# i fell really hard on my chest



## Rip154 (Sep 23, 2017)

Smells like ribs


----------



## WigMar (Mar 17, 2019)

There's all manner of things that can happen to your ribcage or the items within it. I'm no doctor. It really hurts when you crack a rib or mess with the intercostal tissues in there.


----------



## lab49232 (Sep 13, 2011)

Hannah-2004 said:


> so i was practiceing on the boardercross coarse and was coing on a roller and caught an edge and went flying foward about 14 ft and fell REALLY hard on my chest, shoulder stomach and was hardly able to breathe, i got the wind nocked out of me
> 
> and after i felt really dizzy i dont think i hit my head though, not sure though
> 
> ...


I did this almost to a t. Mine was...... Nearly catastrophic. Mine landed purely on my chest and ended with ruptured Adrenal gland, lacerated live, Large live hematoma and I separated all my ribs from the cartilage. Basically the fall compressed my chest so hard my ribs pulled off and pushed back in to my organs. That's the thing most people dont know. When you compress the chest as a whole everyone jumps to broken ribs but they can also just tear away from the cartilage. I tried to wait mine out, didn't know how bad it was until driving home I slumped over the steering wheel in pain and decided to go get checked out. AKA If ya got insurance I'd definitely get it looked at. I thoguht I was fine all the way until the doctor came in and was like we're taking you to ICU like right now. Stayed there on bed rest for a week.

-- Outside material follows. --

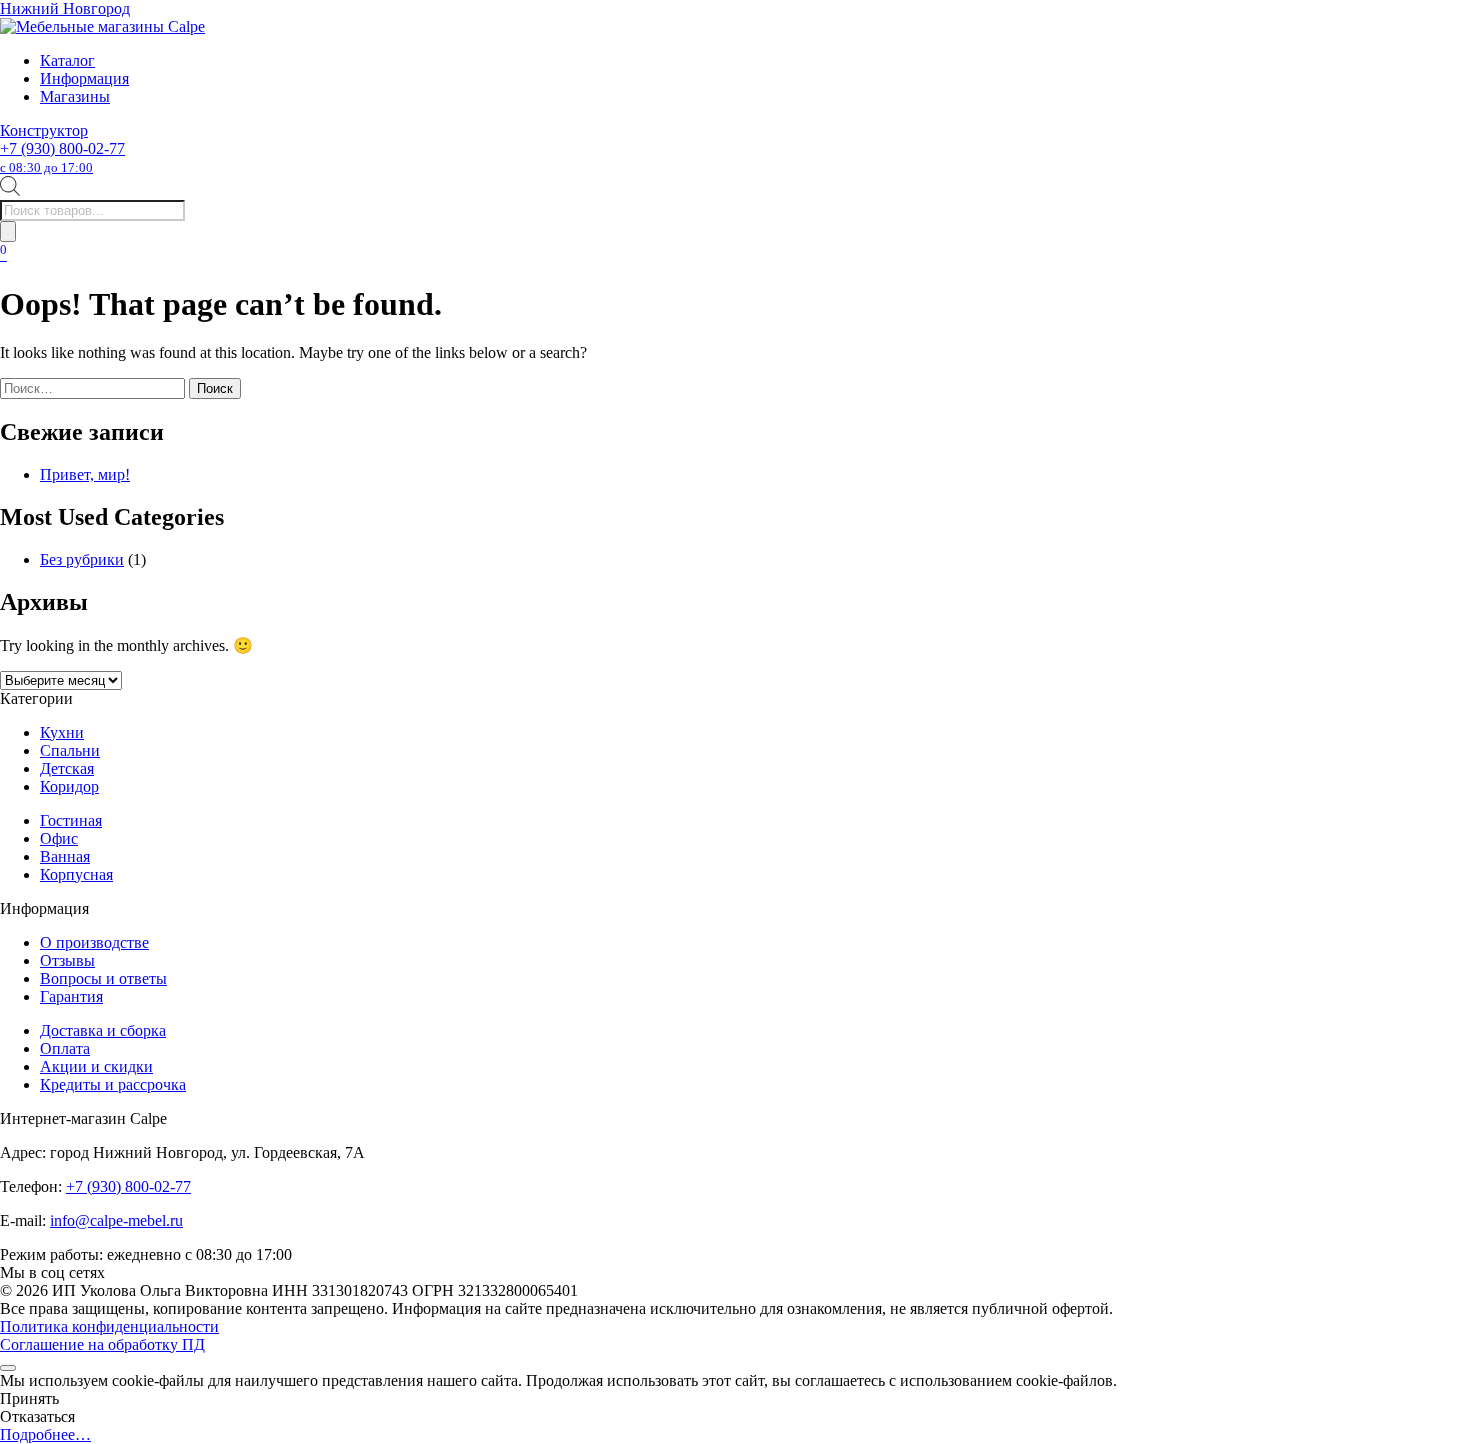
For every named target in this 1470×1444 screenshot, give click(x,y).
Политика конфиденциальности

Good news: If it's ribs, broken or separated or otherwise, you're likely not going to make it worse. Bad news: It's gonna be that bad for AGES. Ribs are one of the worst and longest heals. I couldn't properly move without severe pain for well over a month. I know I didn't ride again that season, not sure when the pain would have even been bearable enough to attempt it. But if you can there's not much reason not to short of a rib being super broken and puncturing a lung.


----------



## Hannah-2004 (Jan 1, 2020)

yeah


lab49232 said:


> I did this almost to a t. Mine was...... Nearly catastrophic. Mine landed purely on my chest and ended with ruptured Adrenal gland, lacerated live, Large live hematoma and I separated all my ribs from the cartilage. Basically the fall compressed my chest so hard my ribs pulled off and pushed back in to my organs. That's the thing most people dont know. When you compress the chest as a whole everyone jumps to broken ribs but they can also just tear away from the cartilage. I tried to wait mine out, didn't know how bad it was until driving home I slumped over the steering wheel in pain and decided to go get checked out. AKA If ya got insurance I'd definitely get it looked at. I thoguht I was fine all the way until the doctor came in and was like we're taking you to ICU like right now. Stayed there on bed rest for a week.
> 
> Good news: If it's ribs, broken or separated or otherwise, you're likely not going to make it worse. Bad news: It's gonna be that bad for AGES. Ribs are one of the worst and longest heals. I couldn't properly move without severe pain for well over a month. I know I didn't ride again that season, not sure when the pain would have even been bearable enough to attempt it. But if you can there's not much reason not to short of a rib being super broken and puncturing a lung.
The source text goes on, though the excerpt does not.